(Records provided begins)
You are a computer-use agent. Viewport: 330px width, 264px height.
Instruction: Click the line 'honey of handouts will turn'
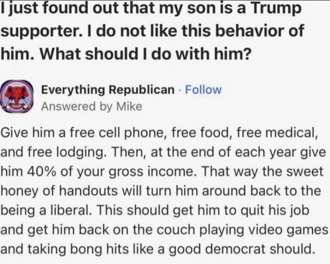click(161, 191)
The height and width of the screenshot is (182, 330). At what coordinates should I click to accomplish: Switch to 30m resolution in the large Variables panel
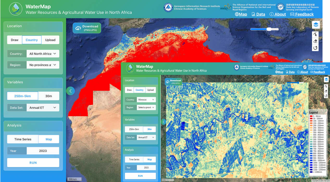(49, 96)
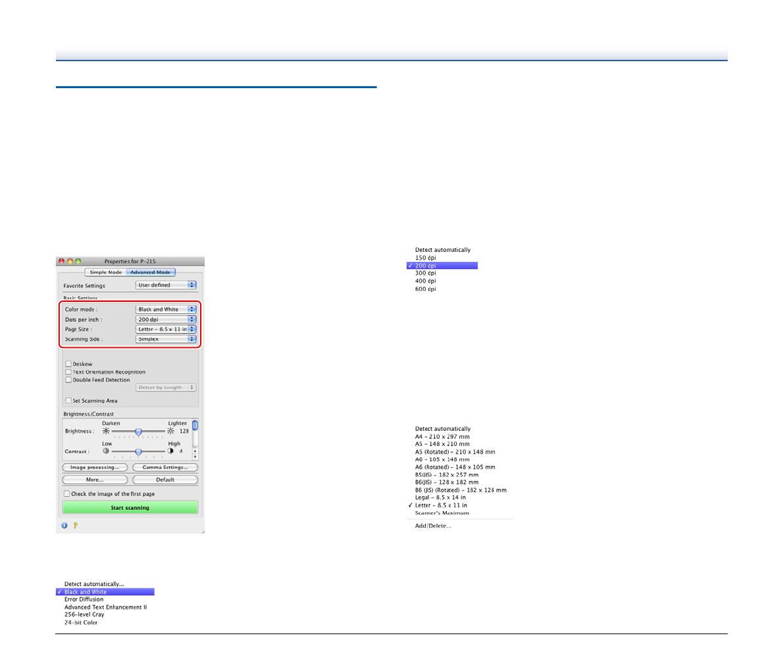Open the Gamma Settings dialog
Image resolution: width=783 pixels, height=671 pixels.
click(x=165, y=468)
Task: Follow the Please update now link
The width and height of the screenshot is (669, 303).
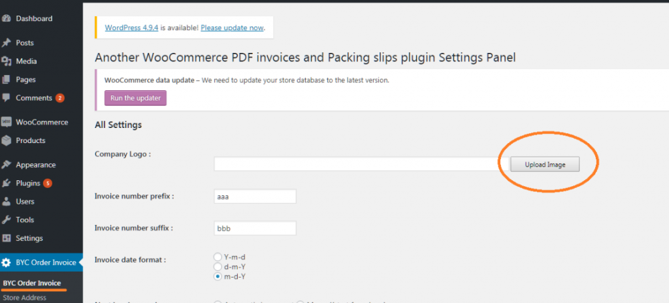Action: tap(232, 27)
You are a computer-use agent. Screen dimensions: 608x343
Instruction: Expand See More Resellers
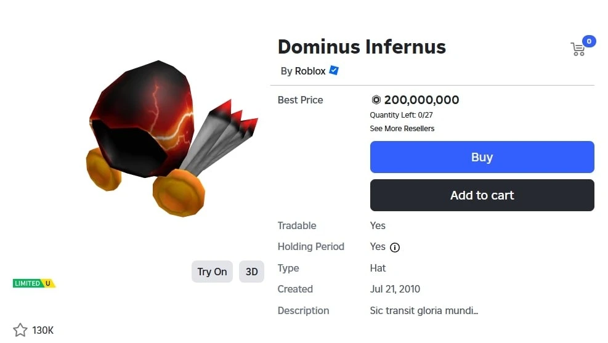pyautogui.click(x=402, y=129)
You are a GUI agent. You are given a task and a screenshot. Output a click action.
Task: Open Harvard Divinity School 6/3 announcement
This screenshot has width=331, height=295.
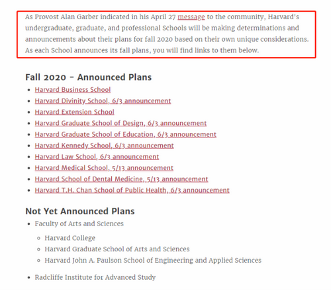click(103, 101)
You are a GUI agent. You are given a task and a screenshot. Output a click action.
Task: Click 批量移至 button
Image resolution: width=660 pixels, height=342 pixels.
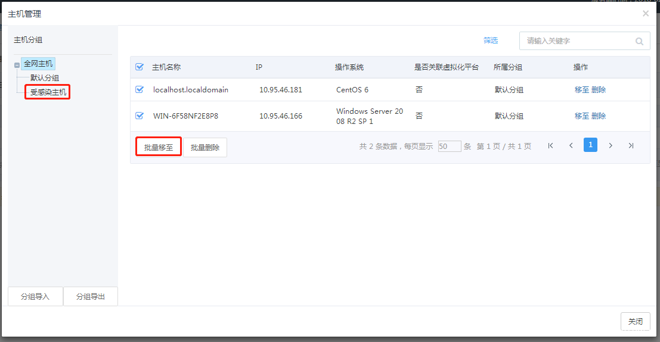159,147
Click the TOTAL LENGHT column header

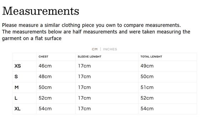(151, 57)
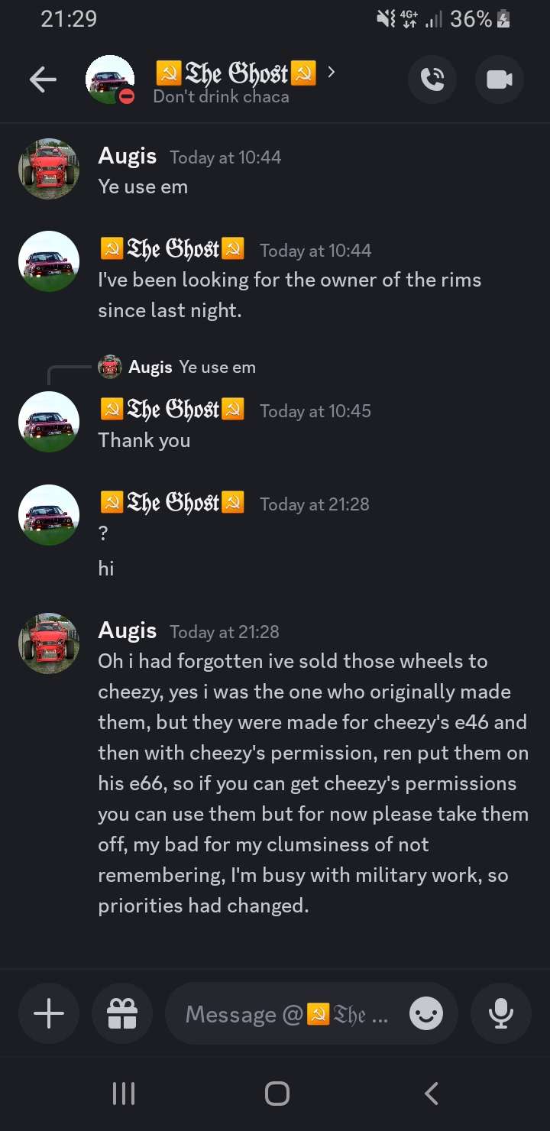Tap the 'Don't drink chaca' status text
The height and width of the screenshot is (1131, 550).
click(x=221, y=97)
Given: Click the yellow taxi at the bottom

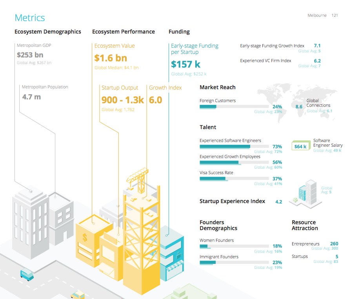Looking at the screenshot, I should tap(78, 294).
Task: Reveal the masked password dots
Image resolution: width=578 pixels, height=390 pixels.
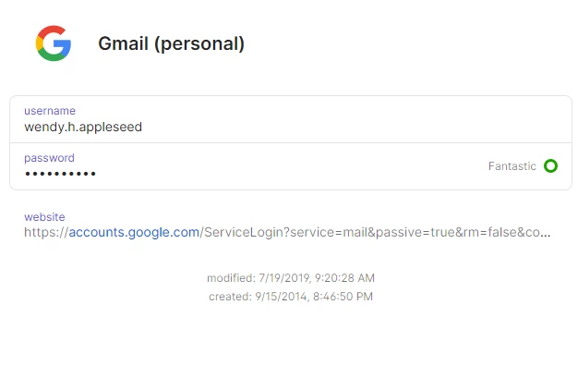Action: point(60,174)
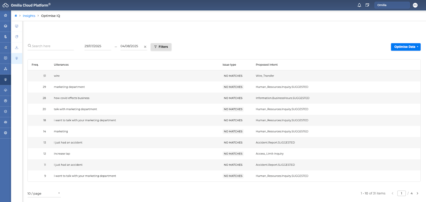The height and width of the screenshot is (202, 426).
Task: Click the stacked layers icon in sidebar
Action: coord(5,26)
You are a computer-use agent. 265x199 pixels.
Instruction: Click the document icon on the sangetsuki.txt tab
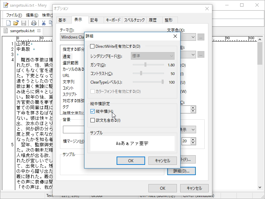coord(6,30)
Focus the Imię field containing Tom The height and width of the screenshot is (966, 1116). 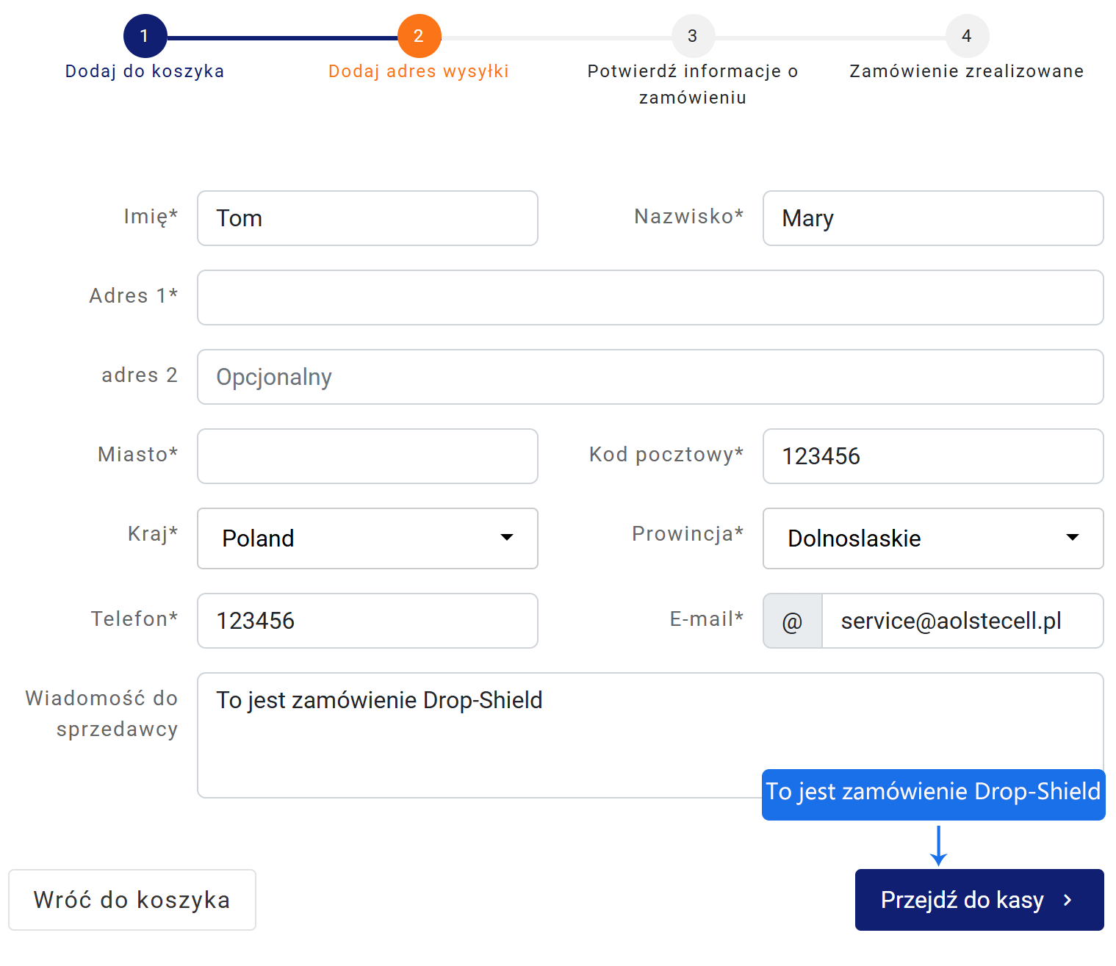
(Records provided ends)
Assigned task: Read through the entries and copy every line that includes "agent".

Completed exercise:
You are a computer-use agent. Viewport: 330px width, 264px height.
You are a computer-use agent. Screen dimensions: 608x343
You are a GUI agent. You are given a task and a screenshot. Output a click action.
You are a GUI agent. You are given a task and a screenshot. Output a click action.
You are a computer-use agent. 265x199 pixels.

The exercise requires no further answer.